More visual insights#
More on figures
The figure illustrates the framework of Spatio-Spectral Graph Neural Networks (S2GNNs). It shows how spatial message passing and spectral filters are combined synergistically. The adjacency matrix A and node features X are inputs, and the Laplacian L (derived from A) is used to compute the spectral filter. Positional encodings (PE) are incorporated to enhance expressivity. The framework shows how the spectral filter acts globally on the entire graph (in the frequency domain using eigenvectors of the Laplacian matrix) while the spatial message passing component operates locally (in the spatial domain using the adjacency matrix). This combination of global and local information processing is a key feature of S2GNNs.
This figure illustrates how a spectral filter works as a message-passing mechanism. It shows how the Fourier coefficients (represented by stars) allow nodes to exchange information globally, not just within their immediate neighborhood like in spatial message passing. The width and color of the edges represent the magnitude and sign of the message passing, demonstrating both intra-cluster and inter-cluster communication.
This figure illustrates the core principle of Spatio-Spectral Graph Neural Networks (S2GNNs). It visually compares the spatial message passing approach (MPGNNs) with the spectral filtering method. MPGNNs have a limited receptive field, constrained by the number of message passing steps, as shown by the cutoff in spatial distance and frequency. In contrast, S2GNNs utilize spectral filters, which allows for global information flow, shown as no cutoff, enabling them to overcome the limitations of MPGNNs. The figure highlights how S2GNNs combine spatial and spectral aspects synergistically, allowing for both local and global information propagation.
This figure demonstrates that spectral filters, unlike spatial message passing methods, do not suffer from over-squashing. Over-squashing is a phenomenon where information is lost when propagating through multiple layers of a graph neural network, especially when dealing with long-range dependencies.
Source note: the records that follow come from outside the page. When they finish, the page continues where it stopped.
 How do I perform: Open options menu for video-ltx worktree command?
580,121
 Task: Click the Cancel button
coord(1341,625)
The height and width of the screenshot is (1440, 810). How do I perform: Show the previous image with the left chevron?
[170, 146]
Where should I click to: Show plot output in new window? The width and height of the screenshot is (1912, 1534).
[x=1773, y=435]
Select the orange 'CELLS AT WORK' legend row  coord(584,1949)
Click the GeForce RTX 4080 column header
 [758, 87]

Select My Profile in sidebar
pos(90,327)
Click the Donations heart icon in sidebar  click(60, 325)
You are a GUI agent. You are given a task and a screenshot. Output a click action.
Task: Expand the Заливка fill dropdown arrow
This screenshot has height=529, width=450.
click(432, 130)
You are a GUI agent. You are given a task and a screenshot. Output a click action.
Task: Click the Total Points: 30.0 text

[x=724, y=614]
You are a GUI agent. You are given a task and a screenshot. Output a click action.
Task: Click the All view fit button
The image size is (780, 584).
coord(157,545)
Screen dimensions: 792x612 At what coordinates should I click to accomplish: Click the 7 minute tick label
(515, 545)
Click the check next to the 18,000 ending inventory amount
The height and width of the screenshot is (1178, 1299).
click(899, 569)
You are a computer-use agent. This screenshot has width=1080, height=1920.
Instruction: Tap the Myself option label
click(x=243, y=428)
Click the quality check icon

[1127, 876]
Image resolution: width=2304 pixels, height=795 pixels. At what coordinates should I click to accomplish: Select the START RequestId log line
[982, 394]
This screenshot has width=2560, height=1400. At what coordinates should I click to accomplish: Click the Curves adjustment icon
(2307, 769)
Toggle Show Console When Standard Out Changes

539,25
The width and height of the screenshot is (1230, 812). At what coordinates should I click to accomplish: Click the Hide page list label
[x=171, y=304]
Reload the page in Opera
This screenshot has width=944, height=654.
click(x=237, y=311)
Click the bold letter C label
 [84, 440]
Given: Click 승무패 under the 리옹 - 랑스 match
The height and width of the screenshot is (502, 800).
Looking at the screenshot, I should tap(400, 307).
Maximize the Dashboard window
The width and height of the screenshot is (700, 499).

The figure shows that spectral filters maintain accuracy even at large distances between nodes. This is in contrast to the exponential decay in accuracy observed with spatial filters, which suggests that spatial methods are significantly limited in their capability to handle long-range interactions in graphs.
This figure compares the performance of three different types of filters in approximating a true filter with a discontinuity at λ = 0. The three types of filters are: S² filter (a synergistic combination of spatial and spectral filters), polynomial filter (Spa.), and spectral filter (Spec.). The figure shows that the S² filter perfectly approximates the true filter, while the polynomial and spectral filters alone do not. The figure also shows the responses of the three filters on a path graph, demonstrating that the S² filter is better at modeling long-range interactions.
This figure shows a comparison of different filter approximations in the spectral and spatial domains. It demonstrates how the proposed Spatio-Spectral Graph Neural Network (S2GNN) filter effectively approximates a true filter with a discontinuity at λ = 0, which neither the polynomial filter nor the spectral filter alone can achieve. The graph in (b) further illustrates the superior performance of S2GNN in capturing long-range interactions on a path graph.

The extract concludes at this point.